Surface Treatment of Fibres Fibre-Matrix Interface Carbon Fabric Polymer Composites

1. Introduction

To explore the full potential of carbon fibres as reinforcements for desired composites, it is necessary to have an adequate fibre-matrix interface to ensure effective load transfer from the matrix to the fibre [1, 2]. However, carbon fibres are chemically inert in nature and therefore have poor wettability and adsorption with most matrices. There have been various reported attempts to improve their wettability [3 –9]. Several of them are highlighted in recently published work [10]. The surface treatment of fibres may either produce chemical bonds on their surface (leading more interaction with the matrix) or roughen the surface (mechanical keying between the resin and fibre) or do both, which leads to more adhesion with the matrix. Most of the time both the effects take place simultaneously.

These reported methods have a common major drawback. They generally lead to a significant reduction in the strength of fibres. Although plasma treatment is supposed to be safe in this respect, in our earlier work almost 2.5% deterioration in strength was observed in the strength of carbon fibres due to cold remote nitrogen oxygen plasma treatment [11]. Moreover, most of the techniques are based on either complex processes (e.g., treatment by acids/alkalis/ strong oxidization agents etc.) or need exorbitantly expensive infrastructure, adding to the cost of the treatment significantly. An ideal method should lead to a significant enhancement in fibre-matrix adhesion without any damage to the strength of fibres. It should also be simple to employ and should not need expensive infrastructure, cost and manpower. Efforts in this direction are reported in this paper.

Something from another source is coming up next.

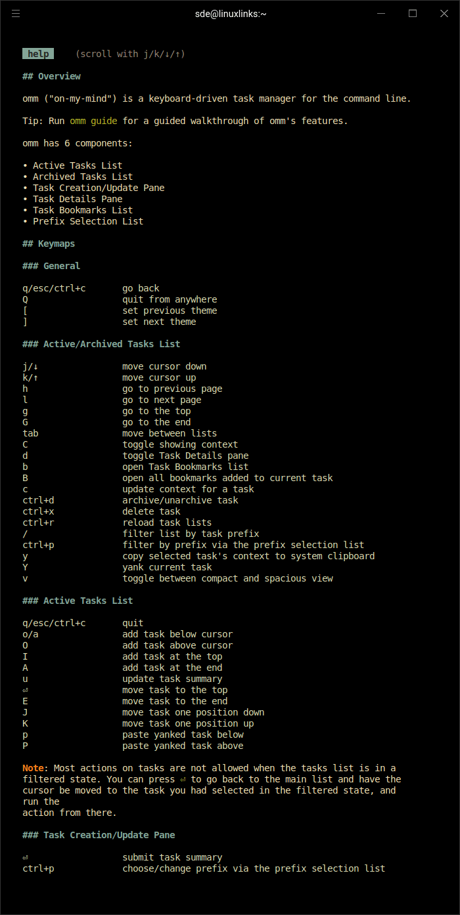Screen dimensions: 460x915
Task: Click 'Prefix Selection List' bullet item
Action: [x=87, y=221]
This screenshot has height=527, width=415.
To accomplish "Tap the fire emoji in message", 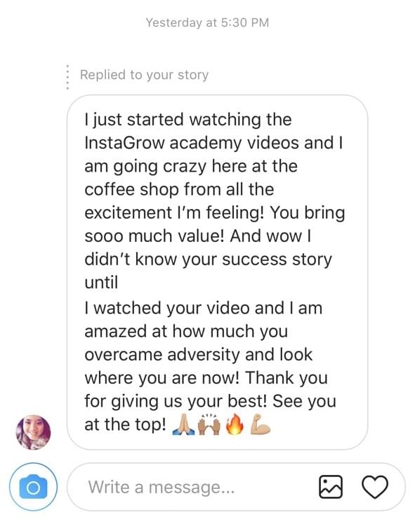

Rare earth salt (RES) treatment on carbon fibres [12 –18] is a comparatively very recent technique compared to others, for example electrochemical, chemical, thermal, discharge plasma, radiation etc.

Based on chemical bonding theory, it is suggested that the RES is adsorbed on both carbon fibre and polymer surfaces through chemical bonding, which increases the concentration of reactive functional groups due to the chemical activity of rare earth (RE) elements [12]. These reactive functional groups could improve the compatibility between the carbon fibre and the matrix leading to an increase in interfacial adhesion. RES is capable of forming coordinate and ionic bonds with some functional groups of polymers and carbon fibres, such as sulfonic (–SO₂–), carbonyl (C=O), hydroxyl (C–OH), carboxyl (COOH) groups etc. [11].

As seen in Table 1 (Appendix-A), based on a literature survey compiling the issues addressed or not addressed in the respective papers, very little is reported on the full potential of RE treatment. Overall it seems that in most of the papers, Lanthanum chloride (LaCl3) solution in various amounts is used for dipping the CF and modifying its wettability. Either dip time or concentration of LaCl3 is selected as a variable in the treatment. Various time intervals have been used for soaking the fibres in an alcoholic solution of LaCl3. RE treatment is also reported as better than air oxidation treatment of fibres [12, 13].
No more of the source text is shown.